§ **EXERCISE AIM**: Only the lines below from the one with "Instruction: Tap puzzle" through the one with "This screenshot has height=951, width=1288." are to be written out, exactly and without any images.

——

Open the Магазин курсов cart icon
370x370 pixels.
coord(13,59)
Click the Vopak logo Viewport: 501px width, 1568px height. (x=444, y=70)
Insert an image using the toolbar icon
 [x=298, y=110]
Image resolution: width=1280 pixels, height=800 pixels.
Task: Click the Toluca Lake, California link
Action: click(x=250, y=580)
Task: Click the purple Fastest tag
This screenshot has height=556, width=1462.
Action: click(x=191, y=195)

——

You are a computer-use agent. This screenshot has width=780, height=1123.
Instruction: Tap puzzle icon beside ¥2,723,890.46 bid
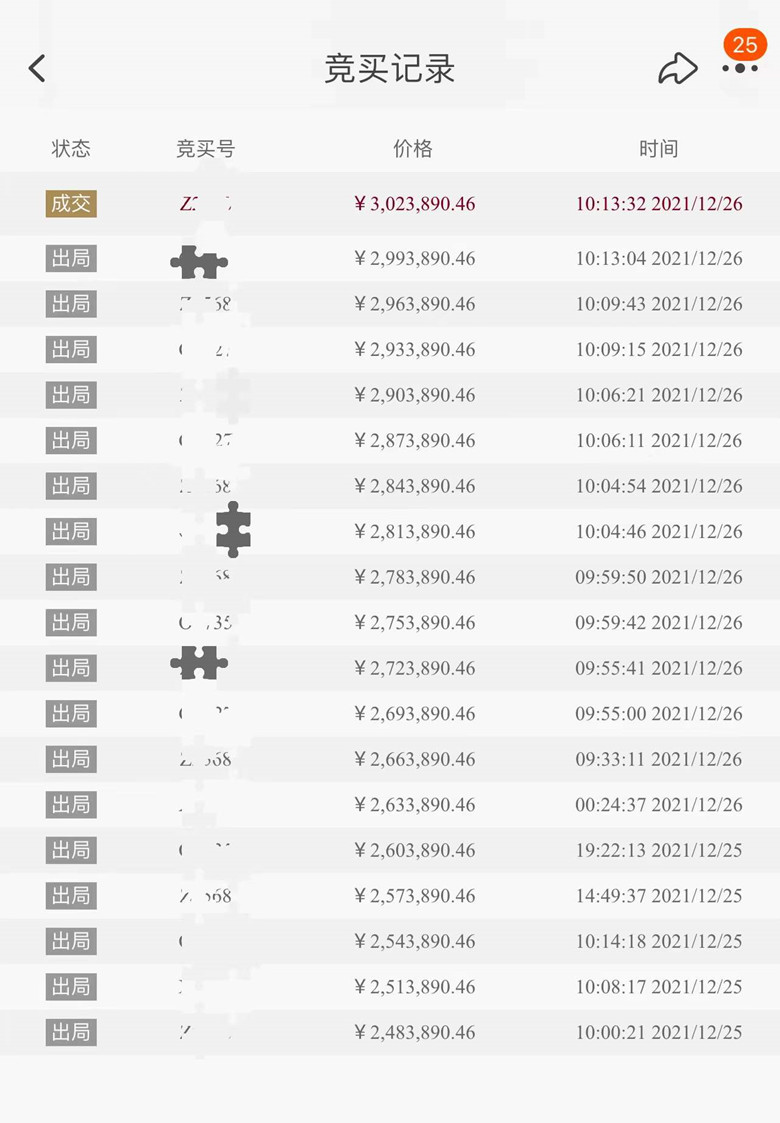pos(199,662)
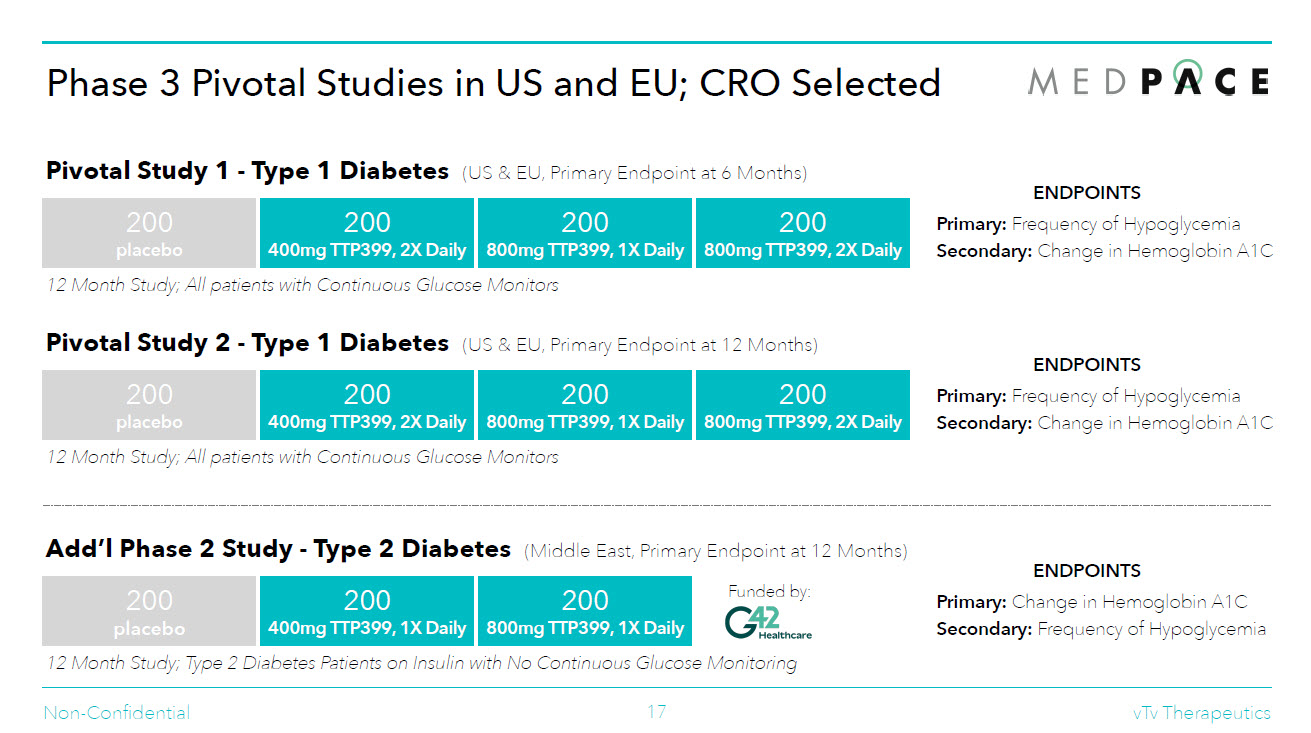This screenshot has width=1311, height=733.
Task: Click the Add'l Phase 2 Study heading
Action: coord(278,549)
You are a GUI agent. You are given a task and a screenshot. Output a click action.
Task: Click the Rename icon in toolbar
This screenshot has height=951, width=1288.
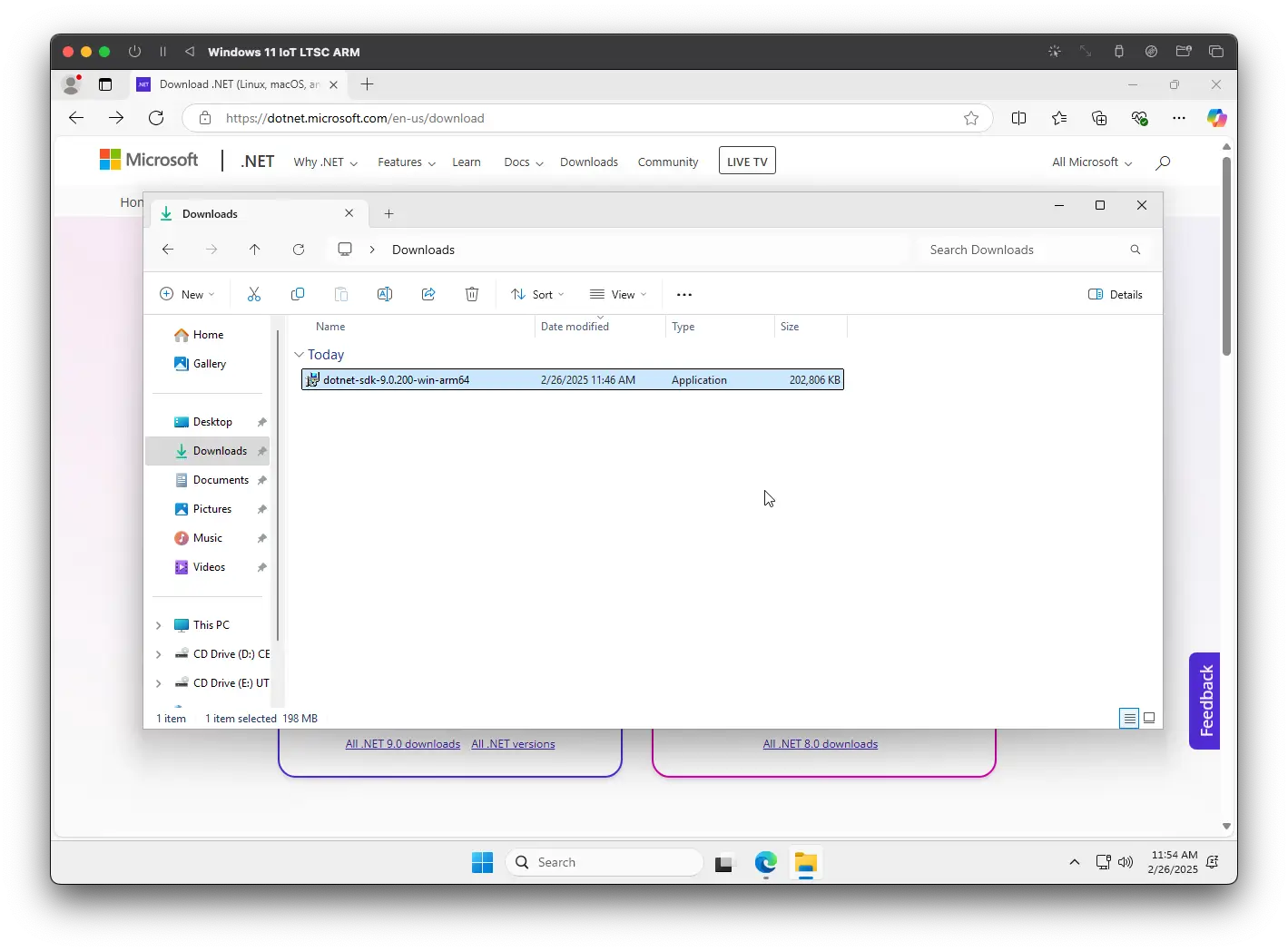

——

§ **RESPONSE AREA**:
Instruction: Tap puzzle icon beside ¥2,723,890.46 bid
pos(199,662)
This screenshot has width=1311, height=733.
Task: Click the Add'l Phase 2 Study heading
Action: coord(278,549)
You are a GUI agent. You are given a task and a screenshot. Output a click action.
Task: Click the Rename icon in toolbar
This screenshot has height=951, width=1288.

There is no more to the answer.